H2 2024 earnings summary

26 Dec, 2025

Executive summary

  • Maintained profitability in 2024 with RMB 810 million net profit and RMB 180 million profit attributable to shareholders, despite a 78% year-on-year decline due to fewer residential completions and reduced property sales.

  • Board recommended a final dividend of HKD 0.036 per share, down from HKD 0.09 in 2023.

  • Strong sales at Lakeville VI, with 108 units sold in one day and contracted sales up 32% year-on-year to RMB 15.055 billion, setting a new sales record in Shanghai.

  • Total rental and related income (including JVs/associates) rose 9% year-on-year to RMB 3.54 billion, driven by new commercial openings in Shanghai.

  • Asset-light strategy and prudent capital management remain priorities, with new partnerships and management contracts signed.

Financial highlights

  • Revenue for 2024 was RMB 8.173 billion, down 16% year-on-year, mainly due to fewer residential project completions.

  • Gross profit increased 4% to RMB 5.228 billion, with gross margin rising to 64% from 52% last year.

  • Net profit margin declined to 10% from 14%; earnings per share dropped to RMB 2.2 cents from RMB 10.1 cents.

  • Net gearing ratio stable at 52%; cash and bank deposits at RMB 7.734 billion.

  • Average cost of debt reduced to 4.9% from 5.7% in 2023.

Outlook and guidance

  • Cautious outlook as China’s property market undergoes structural corrections and uncertainties persist, with a focus on Shanghai and best-in-class product strategy.

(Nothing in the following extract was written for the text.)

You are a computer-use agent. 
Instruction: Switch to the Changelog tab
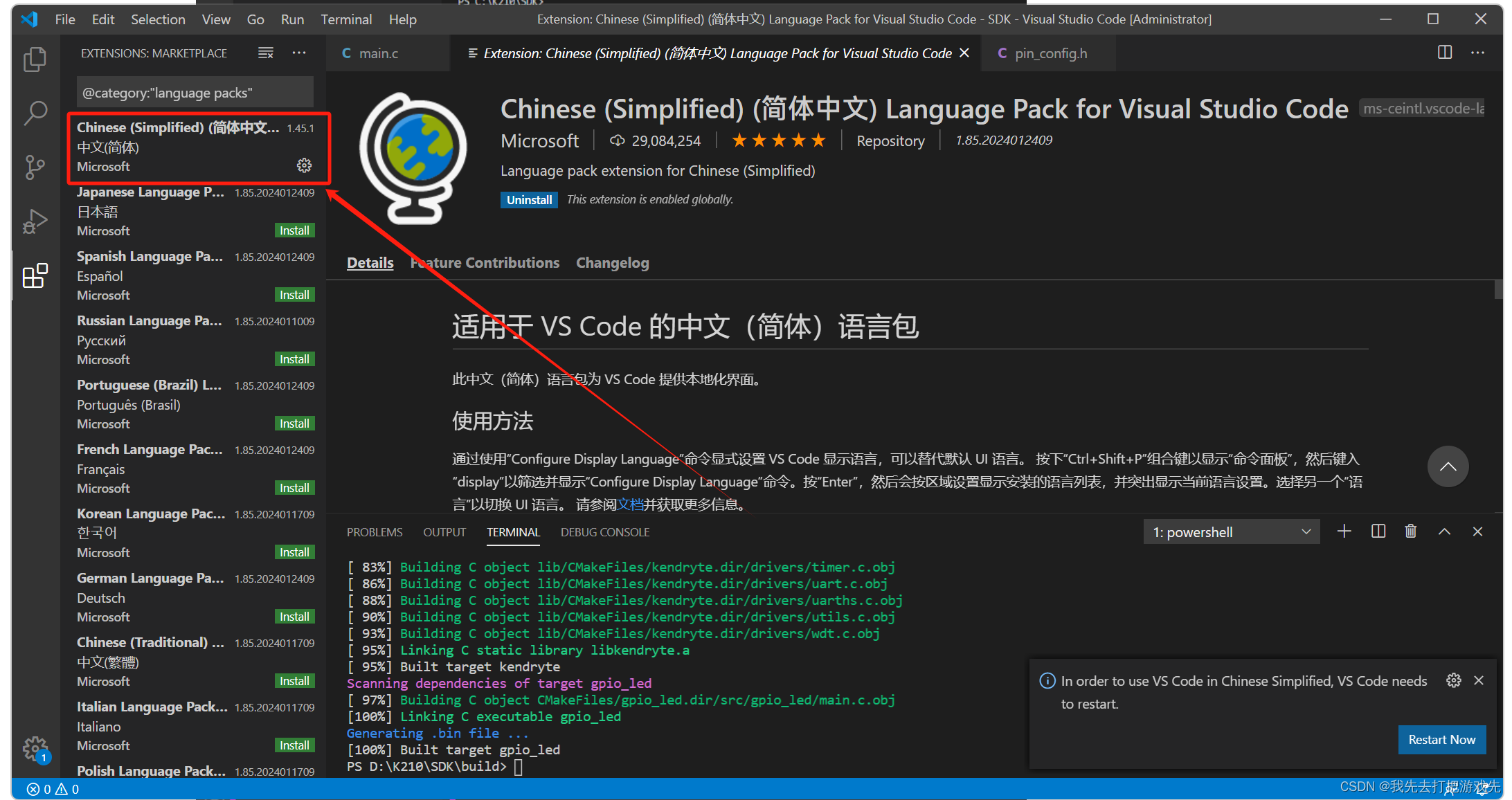click(x=612, y=263)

  • Asset-light strategy to continue until market correction completes, with expansion of management contracts and brand leadership in Shanghai.

  • Anticipates further sales growth from upcoming Lakeville VI and Riverview projects, and targeted new launches in Shanghai in 2025 and beyond.

  • Management expects breathing room in liquidity for the next 6–9 months.

  • Liquidity management and financial safety remain top priorities, with expansion to the Greater Bay Area.